In another embodiment, excess tissue may be removed before implantation of the spinal implant. Because spinal implants often are manufactured pre-surgery, it may be necessary to shape the intradiscal space to fit the implant that it is be implanted. Measuring parameters of the intradiscal space therefore may enable a surgeon to determine what, if any, excess tissue should be removed prior to implantation of the spinal implant. This may lead to a closer correlation in size between the intradiscal space and the spinal implant, and a more desirable clinical outcome.

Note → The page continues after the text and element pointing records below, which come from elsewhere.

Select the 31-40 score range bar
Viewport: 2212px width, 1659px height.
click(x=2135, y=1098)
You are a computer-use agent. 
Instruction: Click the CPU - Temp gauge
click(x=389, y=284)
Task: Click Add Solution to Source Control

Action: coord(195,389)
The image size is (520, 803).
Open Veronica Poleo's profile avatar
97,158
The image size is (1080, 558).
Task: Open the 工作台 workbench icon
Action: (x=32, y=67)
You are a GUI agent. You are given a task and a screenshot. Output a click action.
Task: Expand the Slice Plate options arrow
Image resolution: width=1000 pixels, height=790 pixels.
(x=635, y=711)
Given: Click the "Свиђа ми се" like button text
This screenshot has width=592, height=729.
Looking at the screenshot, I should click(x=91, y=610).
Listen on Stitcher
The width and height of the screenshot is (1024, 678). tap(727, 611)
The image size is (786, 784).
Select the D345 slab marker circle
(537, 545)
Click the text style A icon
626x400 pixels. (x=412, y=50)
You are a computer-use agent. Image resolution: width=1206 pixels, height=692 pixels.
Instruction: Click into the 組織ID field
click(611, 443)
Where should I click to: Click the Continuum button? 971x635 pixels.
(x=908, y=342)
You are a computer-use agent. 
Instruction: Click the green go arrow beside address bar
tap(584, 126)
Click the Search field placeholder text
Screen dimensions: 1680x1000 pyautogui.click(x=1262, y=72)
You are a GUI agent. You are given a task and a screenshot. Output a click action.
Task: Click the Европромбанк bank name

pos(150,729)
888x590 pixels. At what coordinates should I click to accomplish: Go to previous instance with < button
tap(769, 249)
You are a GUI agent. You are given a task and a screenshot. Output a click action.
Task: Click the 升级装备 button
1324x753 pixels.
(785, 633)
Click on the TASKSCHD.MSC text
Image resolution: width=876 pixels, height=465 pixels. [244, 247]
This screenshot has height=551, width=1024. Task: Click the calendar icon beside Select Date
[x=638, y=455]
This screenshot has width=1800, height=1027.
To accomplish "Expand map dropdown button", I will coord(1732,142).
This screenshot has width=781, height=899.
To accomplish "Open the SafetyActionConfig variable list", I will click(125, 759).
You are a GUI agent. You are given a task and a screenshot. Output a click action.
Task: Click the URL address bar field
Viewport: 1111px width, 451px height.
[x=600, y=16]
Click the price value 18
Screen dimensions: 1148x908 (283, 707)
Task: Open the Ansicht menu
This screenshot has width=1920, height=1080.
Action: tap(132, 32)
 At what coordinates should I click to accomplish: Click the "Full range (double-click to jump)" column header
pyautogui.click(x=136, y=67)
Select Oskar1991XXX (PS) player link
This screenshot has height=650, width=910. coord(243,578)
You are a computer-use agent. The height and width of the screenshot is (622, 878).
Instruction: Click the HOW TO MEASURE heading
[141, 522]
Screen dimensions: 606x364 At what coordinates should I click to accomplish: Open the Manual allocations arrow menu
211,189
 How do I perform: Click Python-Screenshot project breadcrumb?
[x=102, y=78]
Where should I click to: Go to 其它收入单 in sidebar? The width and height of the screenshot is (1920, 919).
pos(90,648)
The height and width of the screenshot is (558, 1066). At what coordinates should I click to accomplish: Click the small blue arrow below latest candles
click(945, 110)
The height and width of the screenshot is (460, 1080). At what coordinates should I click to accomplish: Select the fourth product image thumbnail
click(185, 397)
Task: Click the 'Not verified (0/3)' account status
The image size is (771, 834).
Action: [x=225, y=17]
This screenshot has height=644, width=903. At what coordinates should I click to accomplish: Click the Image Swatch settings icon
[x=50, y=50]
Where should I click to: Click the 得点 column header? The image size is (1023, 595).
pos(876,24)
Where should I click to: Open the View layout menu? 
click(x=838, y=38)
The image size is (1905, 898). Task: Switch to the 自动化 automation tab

An intradisc sizer as has been described may be used by first accessing the intradisc space. Preferably, this may be done in a minimally invasive fashion in order to avoid perturbing adjacent tissues and in order to reduce a patient's recovery time. Then, the distal end of the intradisc sizer may be advanced to a position proximate to the intradiscal space. Alternatively, the distal end of the intradisc sizer may be inserted slightly into the intradiscal space. The actuator mechanism may be activated in order to cause the measuring mechanism of the device to protrude out of the distal end of the longitudinal element and attain an expanded state in the intradiscal space.
While the measuring mechanism is in an expanded state, the intradiscal space may be imaged using, for example, a fluoroscopic imaging technique. It may be advantageous to include a dimensional reference in the image in order to normalize the dimensions of the image. The relevant dimensions of the expanded measuring mechanism obtained thereby may be compared to the known dimensions of the measuring mechanism in its fully expanded state in order to determine if the intradisc sizer has been able to fully expand. The intradisc sizer then may be deactivated so that the measuring mechanism returns or contracts to a compressed state and recedes into the longitudinal element. The intradisc sizer then may be retracted from its position proximate to or inside of the intradiscal space.
If the first intradisc sizer is not able to attain a fully expanded state, then the process may be replicated with a subsequently smaller sizers until a sizer is found that can expand to its fully expanded state. Similarly, if the first intradisc sizer is able to reach its fully expanded state, then the process may be repeated with subsequently larger sizers until a sizer is found that cannot reach its fully expanded state within the confines of the intradiscal space. In either case, the approximate measurement of the relevant dimension of the intradiscal space can be determined by this trial-and-error method.
The foregoing detailed description is provided to describe the invention in detail, and is not intended to limit the invention. Those skilled in the art will appreciate that various modifications may be made to the invention without departing significantly from the spirit and scope thereof.